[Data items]

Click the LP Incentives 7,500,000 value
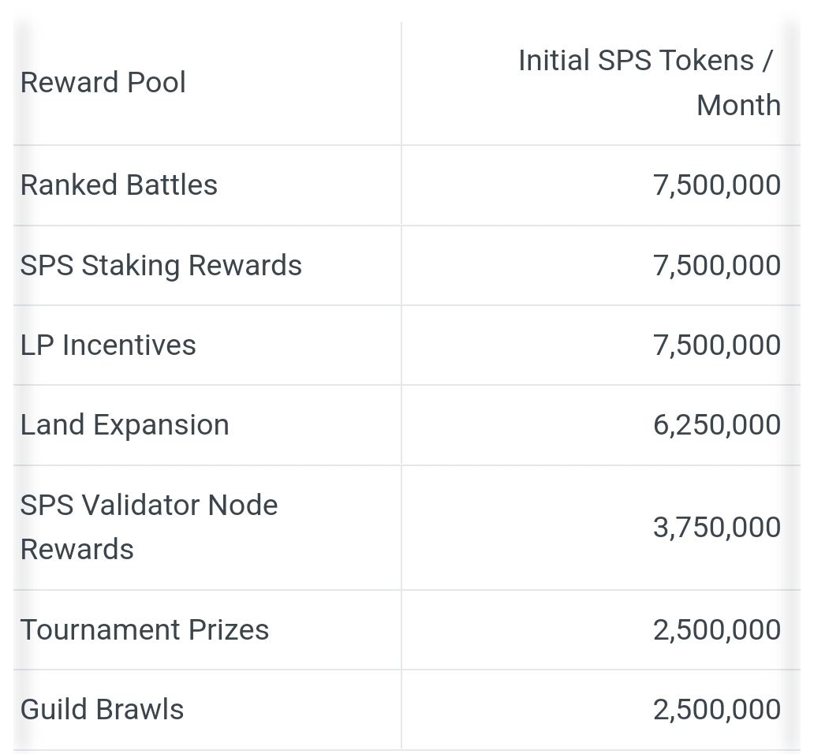Image resolution: width=814 pixels, height=754 pixels. point(717,345)
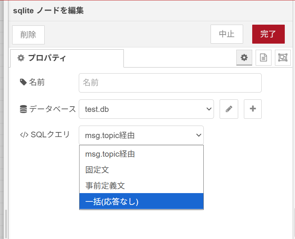Add a new database with plus icon
The width and height of the screenshot is (295, 239).
click(253, 109)
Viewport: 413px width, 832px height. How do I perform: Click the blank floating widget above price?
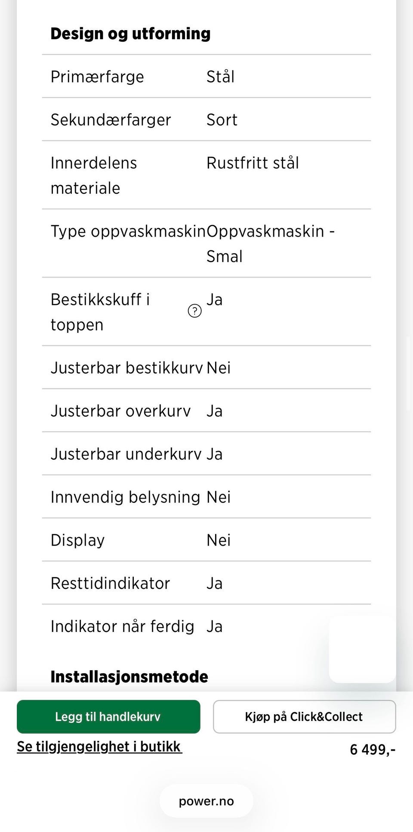click(x=362, y=649)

# WORK TASK
Above are the records; repeat them all exactly, without the pictures.

# OUTPUT BELOW
Click the LP Incentives 7,500,000 value
Image resolution: width=814 pixels, height=754 pixels. point(717,345)
Add a new database with plus icon
The width and height of the screenshot is (295, 239).
click(253, 109)
Viewport: 413px width, 832px height. How do I perform: Click the blank floating widget above price?
click(x=362, y=649)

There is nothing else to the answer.